Phoenix Chief Exec Karen Biggs warns of the emerging needs of people who use drugs and alchol during the coronavirus lockdown.
The Covid 19 pandemic has brought many people in society to a crisis point. People who were already struggling to access the health and social care they desperately need. When society opens its doors again it will reveal a tsunami of need which we should be ready to meet.
Many people use drugs and alcohol to try to numb pain and smother deeply traumatic experiences. Many more of us would too if faced with similar circumstances. People who use drugs have always been invisible; labelled as ‘hard to reach’ or ‘too complex’. They are not, the reality is that decision makers and funders haven’t spent the time and money required to reach out, understand and help. There are many reasons for that; poverty, entrenched stigma across society and the sense of some people are more deserving than others, But what is clear now that is that we don’t need to argue anymore about whether or not that is true. It is fact, proven, accepted and understood – no matter how hard it is to stomach.
"Funding reductions are exacerbating gaps in treatment provision.
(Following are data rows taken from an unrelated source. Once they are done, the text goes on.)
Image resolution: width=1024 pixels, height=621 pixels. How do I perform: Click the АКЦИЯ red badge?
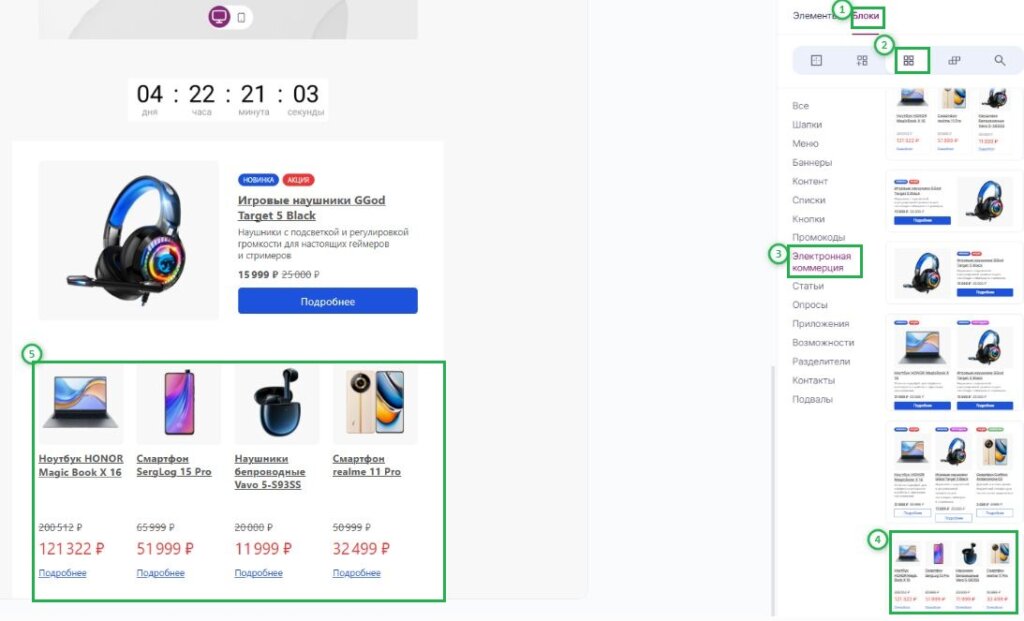click(298, 180)
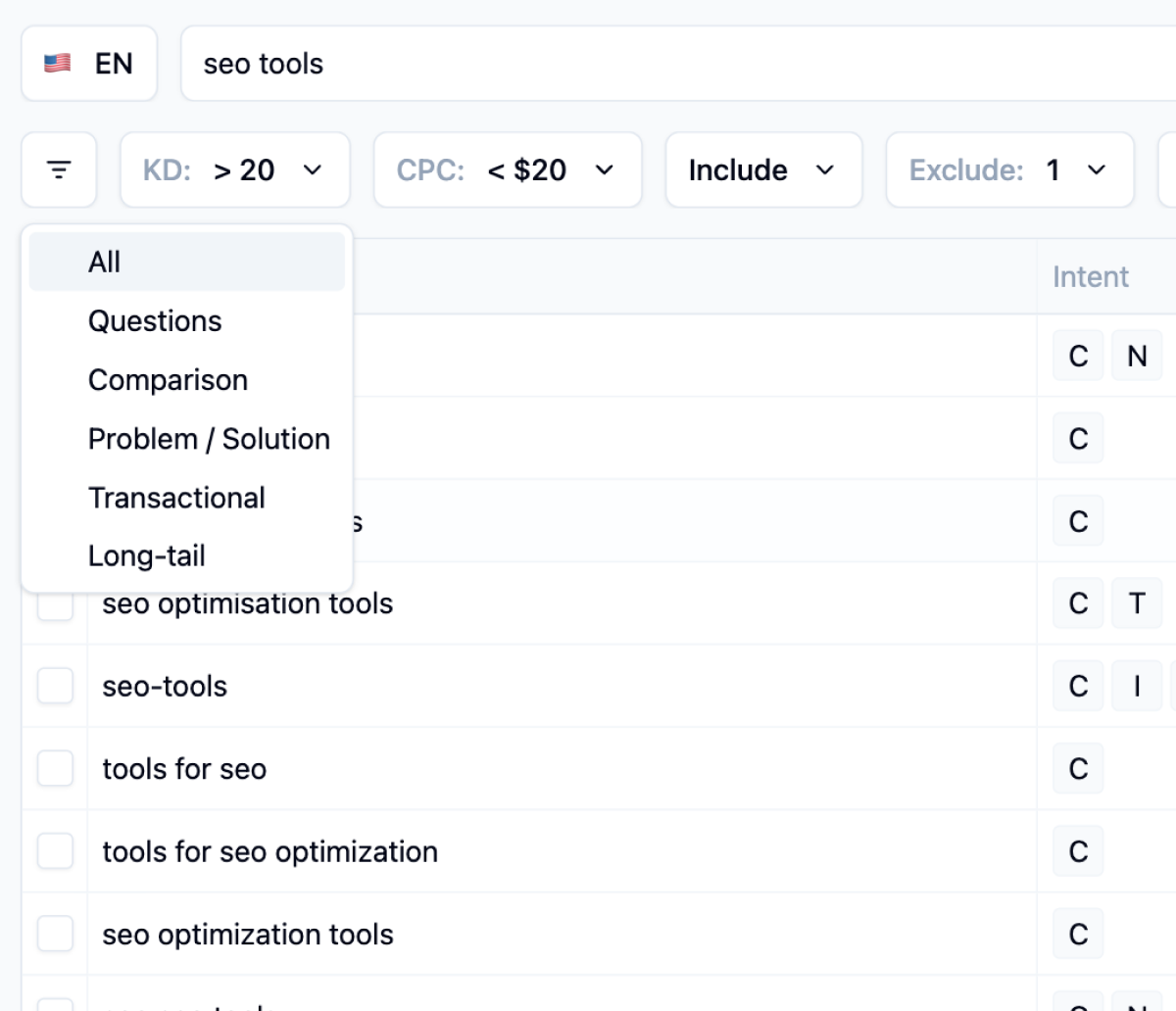The image size is (1176, 1011).
Task: Select Long-tail in the filter menu
Action: tap(147, 556)
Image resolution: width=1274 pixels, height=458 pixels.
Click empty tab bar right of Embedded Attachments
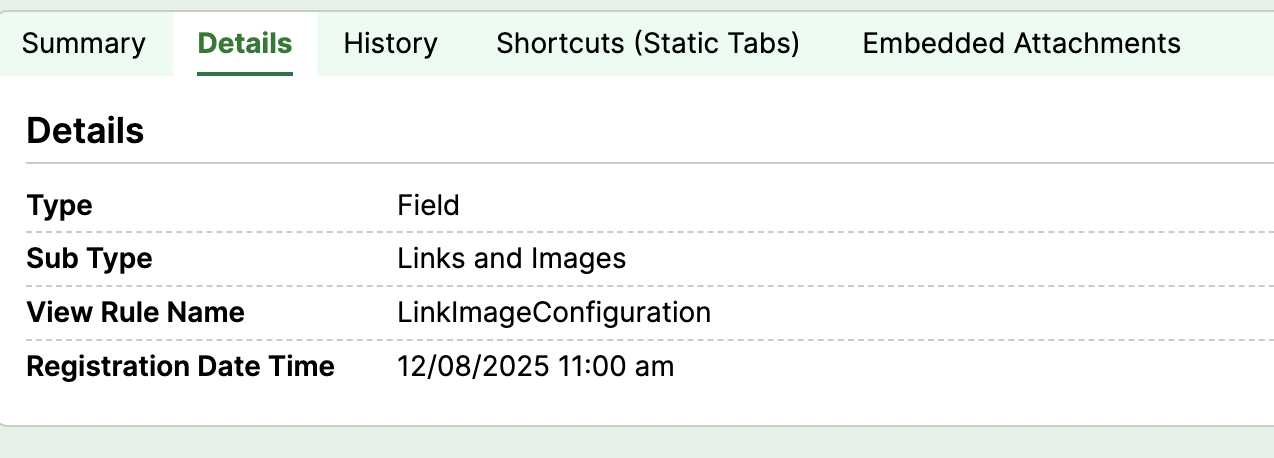pos(1230,44)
As funding pressures have increased some services have disappeared altogether( such as outreach service targeting newer users), whilst others have been rationed (such as inpatient detoxification for people with complex and multiple problems heroin assisted treatment and residential rehabilitation)."
Professor Dame Carol Black
So, what happens when people who are already struggling to stay alive lose the fragile links to the support they have? Lose the opportunity to be with others with the same shared experiences of life? When people lose their sense of belonging? The answer; negative thoughts, relapse, self-harm, overdose, suicide and death.
My staff are seeing the most heart wrenching experiences of people trying to cope through the lockdown. Isolation is the enemy of recovery. And we have done our best to support people in their homes, or their temporary accommodation, or where ever they find themselves. We, like others, have created new solutions to the impossible situation we have found. We are looking after basic needs - giving out food, distributing phones and use on-line approaches, to ‘air drop’ packages of hope and distraction to people’s homes.
For some that works but for many it isn’t enough.
Like John, who said he was okay but when we went to give him a mobile phone to help him stay in touch, we could see he wasn’t. He was picking up his script from his pharmacist, checking in as he was expected to. But when we called at his door it didn’t take long to work out he hadn’t eaten for days, he was self-harming and having suicidal thoughts. We stayed there on his path, sorted out a shopping delivery, supported him to get in touch with his mental health support worker. Arranged for a local charity to bring him a hot meal once a day and agreed to come back the next day to have a chat.
And whilst the advice for most of the treatment sector has been to find ways to support people without face to face contact, in our care homes and our homelessness services we have maintained that vital face to face contact.
Many (49) of the sector’s care homes, we call them Residential Rehabs, have stayed open throughout the crisis and many of those have continued to take referrals. That has meant filtering through the myriad of care home guidance to create protocols and processes to keep residents and staff safe. Phoenix is the largest charitable provider of residential rehab and we have the backroom to support that work, to negotiate local processes for testing residents and staff and to spend the time and money getting the best deals we can on PPE.
Residential Rehab services aren’t commissioned, income isn’t guaranteed, prices can’t be negotiated to cover additional costs, charities that provide them can’t and wouldn’t decide to close their service and divert staff to other work.
But the whole Residential Rehab sector has kept services running through the dedication and commitment of their staff who have gone to work everyday, like all care home workers, to provide the very best care they can to people who need their help.
Already conversations are turning to what happens next. What can we keep from the ‘lockdown’ approaches? How do we deliver services in line with social distancing?
I heard a colleague say this week – its too early to learn anything because we are 6 weeks in a very long journey. And she is right.
But we do know that
Phoenix and many other psychosocial and Residential Rehab specialists know we have a vital role to play when everyone else opens their doors, hotels are emptied and the tsunami of need is revealed.